Summer Pudding

Summer Pudding
Serves 6

8 slices of stale bread sliced and crusts removed
200g  strawberries
200g  redcurrants
200g  blackcurrants
150g caster sugar
200g raspberries
2 tbsp framboise or crème de cassis liqueur


1.    Put 1 slice of bread in the bottom of a 1.2-litre pudding bowl, cutting the bread to fit if necessary, then use 5 slices to line the sides. The slices should fit snugly together.
2.    Hull and halve the strawberries. Destalk the other fruits.

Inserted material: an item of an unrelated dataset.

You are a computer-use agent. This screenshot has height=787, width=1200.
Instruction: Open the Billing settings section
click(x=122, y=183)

3.    Place the currants in a pan with the sugar and 75ml water. Heat gently until the juices begin to run. Stir until the sugar has dissolved, and cook until all the fruit is just tender.

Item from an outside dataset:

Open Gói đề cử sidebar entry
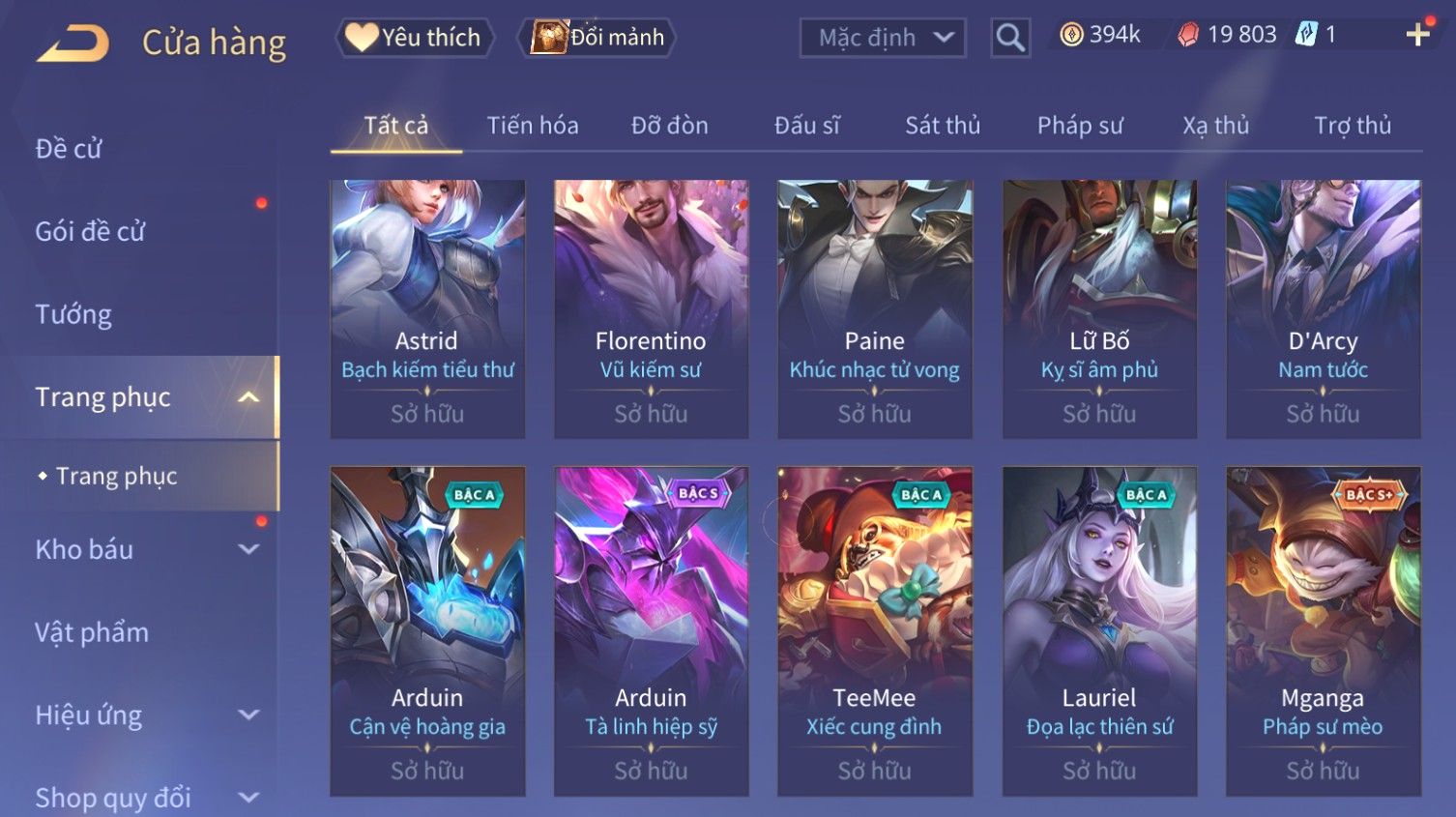Screen dimensions: 1456x817 coord(90,232)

4.    Remove the pan from the heat and add the strawberries, raspberries and liqueur. Spoon the fruit and half of the juice into the bread-lined bowl, reserving the remaining juice. Cover the fruit with the remaining 2 bread slices.
5.    Stand the bowl in a shallow dish to catch any juices that may overflow, then put a saucer on top of the bread lid. Place a kitchen weight (a tin of beans works well) on top of the saucer. Chill in the fridge for 8 hours.
6.    Invert the pudding on to a serving plate and spoon the reserved juices from the fruit over the top.